1. FACEBOOK: – Ireland’s High Court will decide on Friday whether the country’s data regulator should proceed with a provisional order to halt Facebook (NASDAQ:FB) user data transfers to the United States from the European Union.
Ireland’s Data Protection Commission, the EU’s lead regulator for Facebook, issued the order last August after Europe’s highest court ruled that a transatlantic data transfer framework known as Privacy Shield was invalid.
2. TESLA: – With his cult following, Tesla boss Elon Musk has amassed considerable power to move markets with his musings, but murky rules make it difficult for regulators to rein him in.
The celebrity CEO, who boasts more than 54 million Twitter followers and has a devoted constituency on Reddit, has whipsawed the cryptocurrency market and sent some stocks soaring this year with a series of tweets and business announcements.
That power was in evidence this week. A Musk tweet on Wednesday that Tesla (NASDAQ:TSLA) would no longer accept payments in bitcoin sent the cryptocurrency tumbling 17%, roiling bitcoin futures and dragging down the broader cryptocurrency market.
3. GOOGLE: – Alphabet (NASDAQ:GOOGL) Inc’s Google said on Friday it was leading about 30 companies and trade groups in opposing a lawsuit that seeks to stop over 90,000 spouses of highly skilled U.S. visa workers from having jobs in the country.
The organizations contend undoing employment authorization for spouses would cause financial havoc for families, because most made life choices such as having children or buying homes based on the expectation of two incomes.
A federal judge in Washington is expected to decide in the coming months on the lawsuit challenging the work permits tied to H-4 visas, which are issued to spouses of H-1B visa holders in high-skills roles in tech and other industries.
4. HONDA: – Honda Motor Co on Friday reported a rebound to profit for the fourth quarter, helped by cost cuts, but warned semiconductor shortages and higher raw material costs would curb growth in the current year.
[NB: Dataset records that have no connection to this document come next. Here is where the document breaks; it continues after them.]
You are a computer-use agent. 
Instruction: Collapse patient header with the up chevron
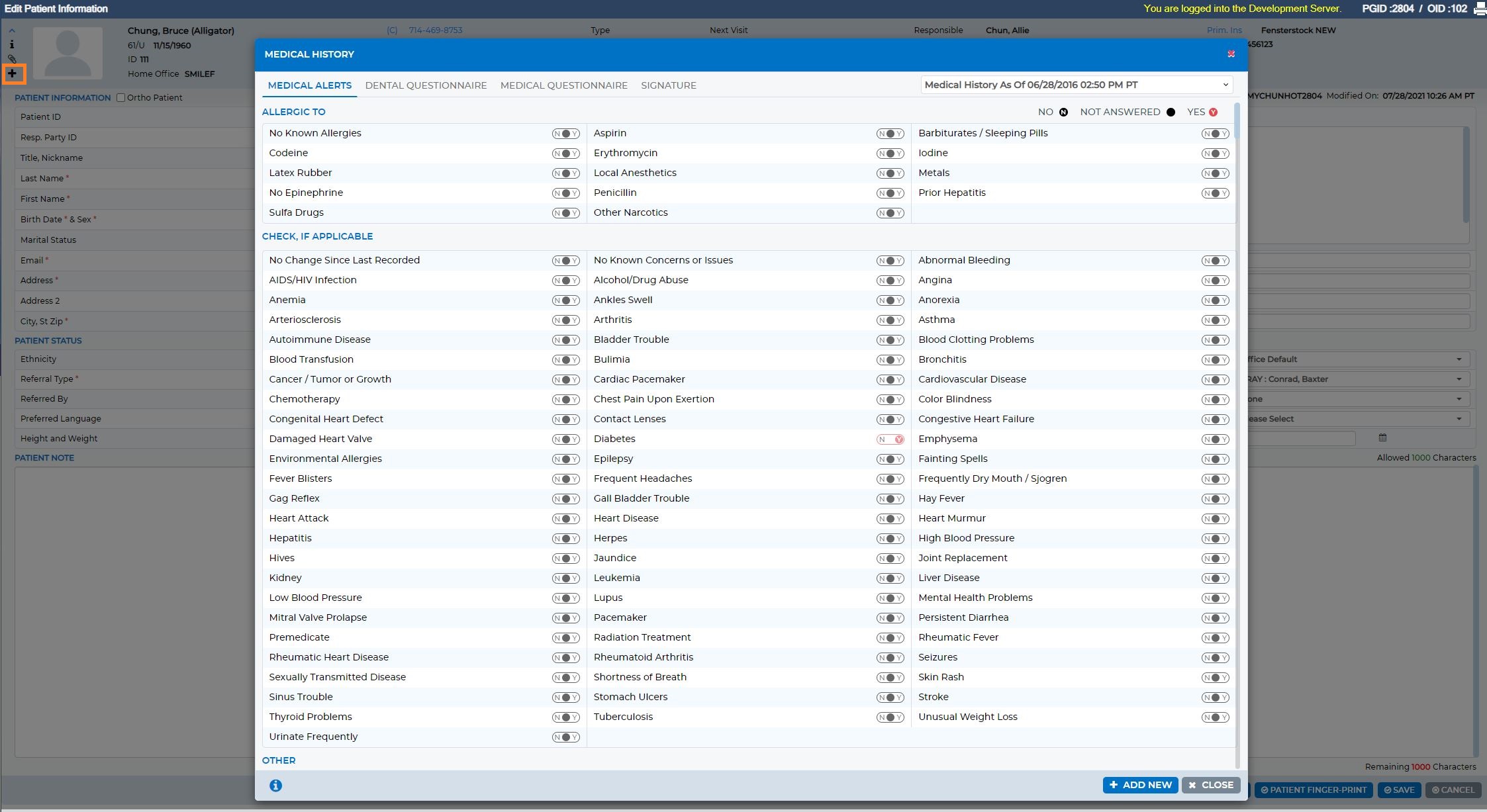(12, 30)
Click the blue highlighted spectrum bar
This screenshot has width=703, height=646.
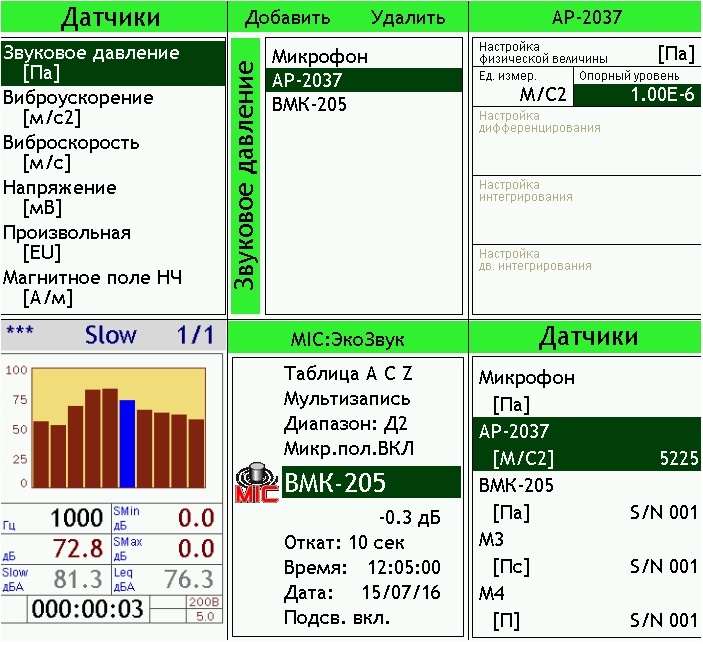(x=127, y=443)
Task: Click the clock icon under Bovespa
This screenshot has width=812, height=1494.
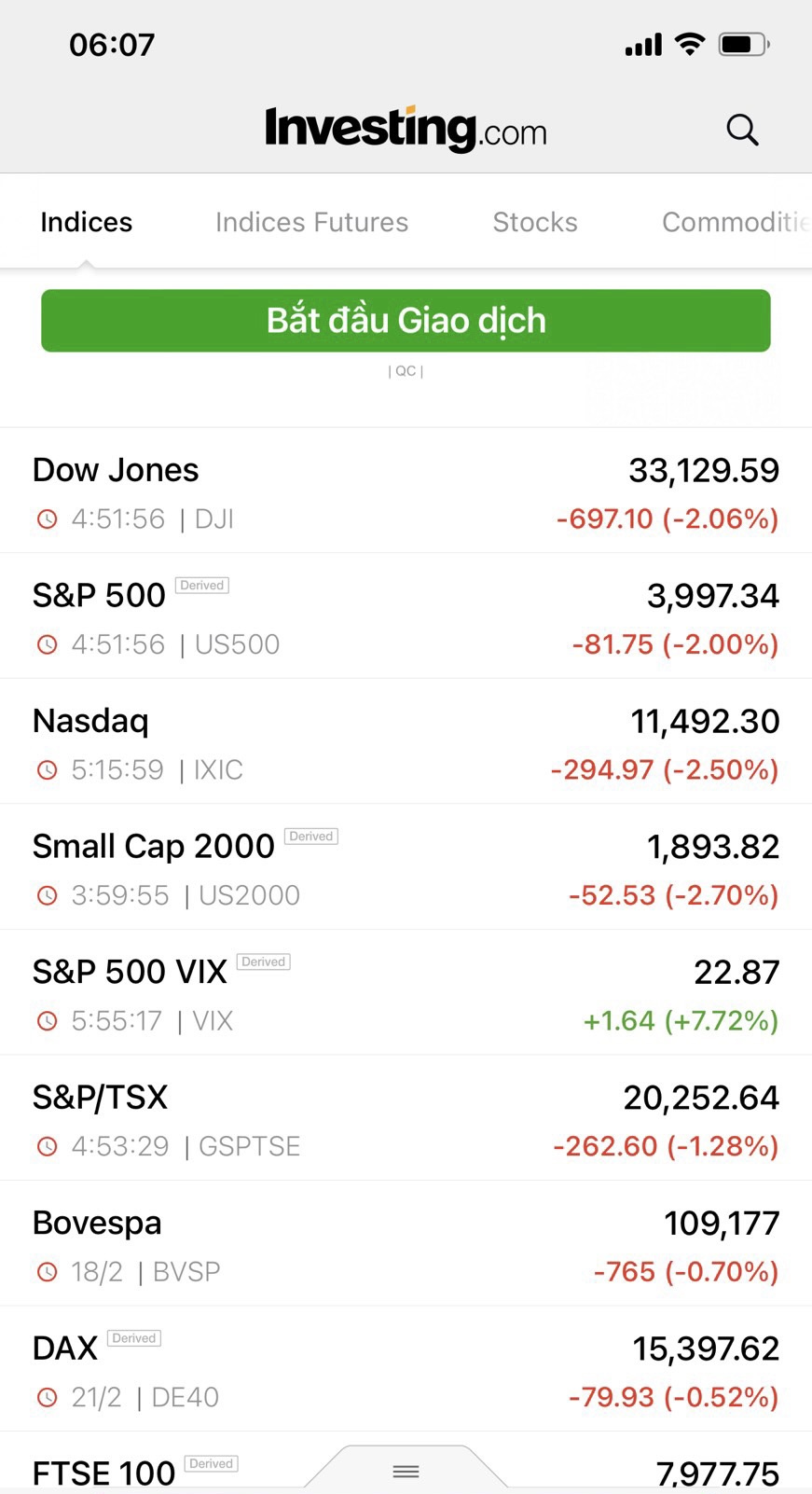Action: [47, 1272]
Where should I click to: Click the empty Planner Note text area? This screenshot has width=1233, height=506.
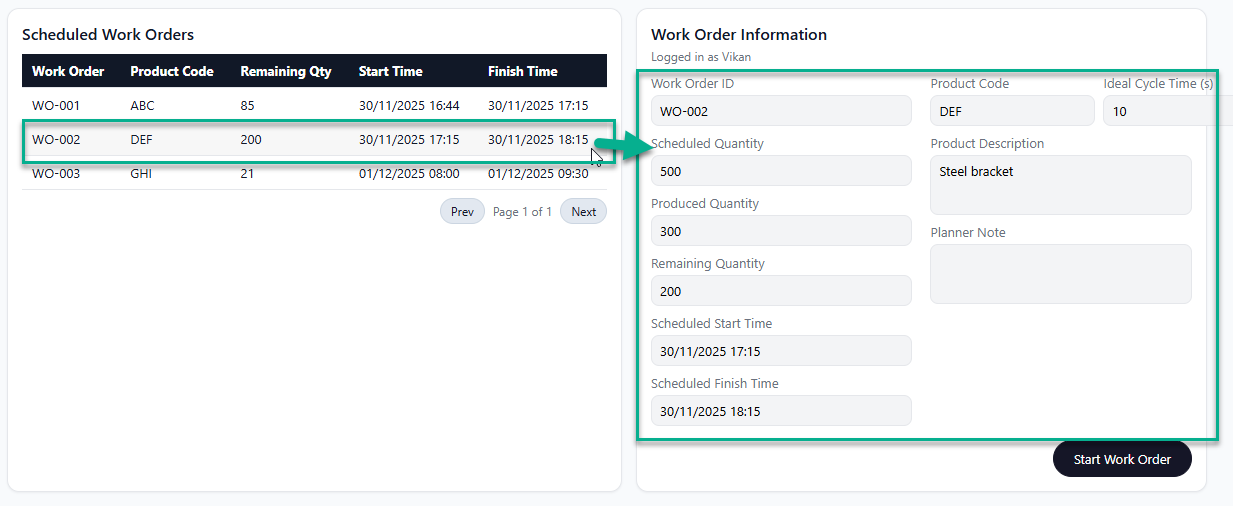[x=1060, y=274]
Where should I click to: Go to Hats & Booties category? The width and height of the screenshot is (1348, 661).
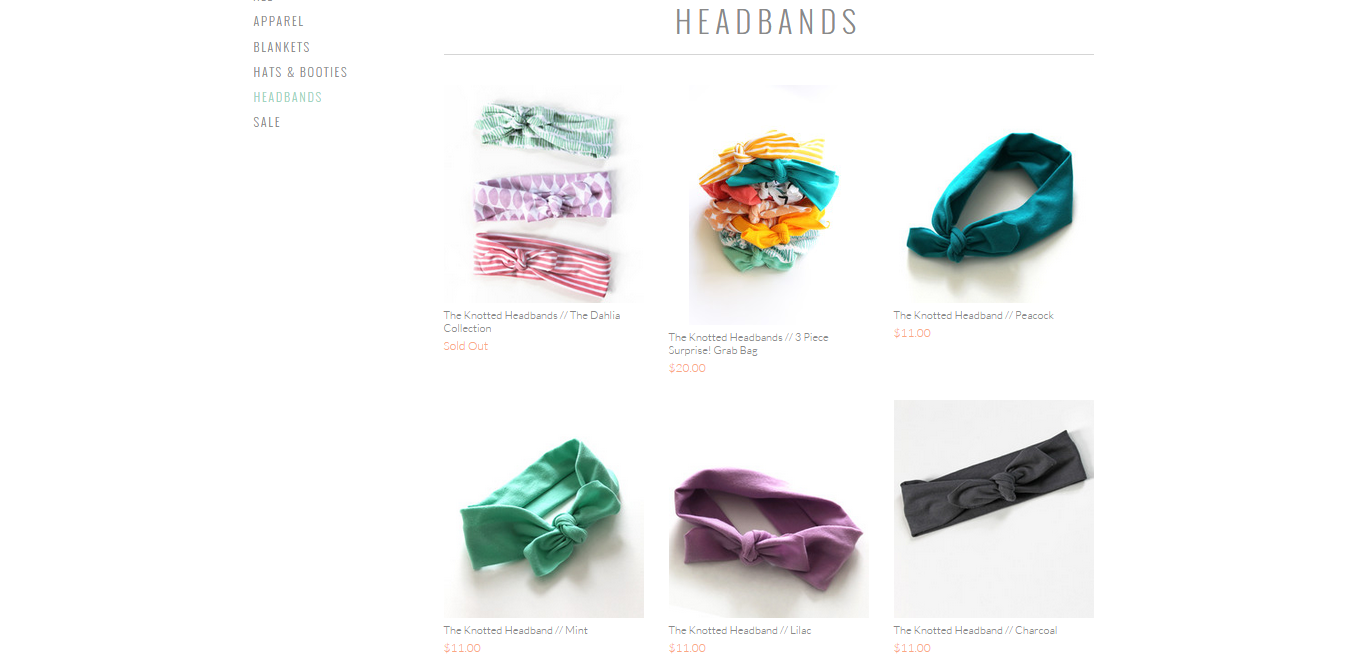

Its forecast for operating profit of 660 billion yen ($6.04 billion) in the year that began on April 1 was short of a 791.7 billion estimate by analysts, SmartEstimate data showed.
Seiji Kuraishi, Honda’s executive vice president, said 100,000 vehicles were affected last year by the chip shortage, and its impact will continue in the first half of the year.
“We currently expect all those loss effects on production will be traded off in the end of the year,” he said at an online earnings briefing
5. AMAZON: – Amazon is planning to recruit 10,000 more permanent staff in the U.K., the company said Friday.
The announcement comes a day after the Seattle-headquartered tech giant said it intends to hire 75,000 delivery and warehouse workers across the U.S. and Canada.
The new U.K. jobs will include roles at four new Amazon warehouses, as well as roles at Amazon’s corporate offices in London, Manchester, Edinburgh and Cambridge, and positions at Amazon Web Services, which is Amazon’s cloud computing business.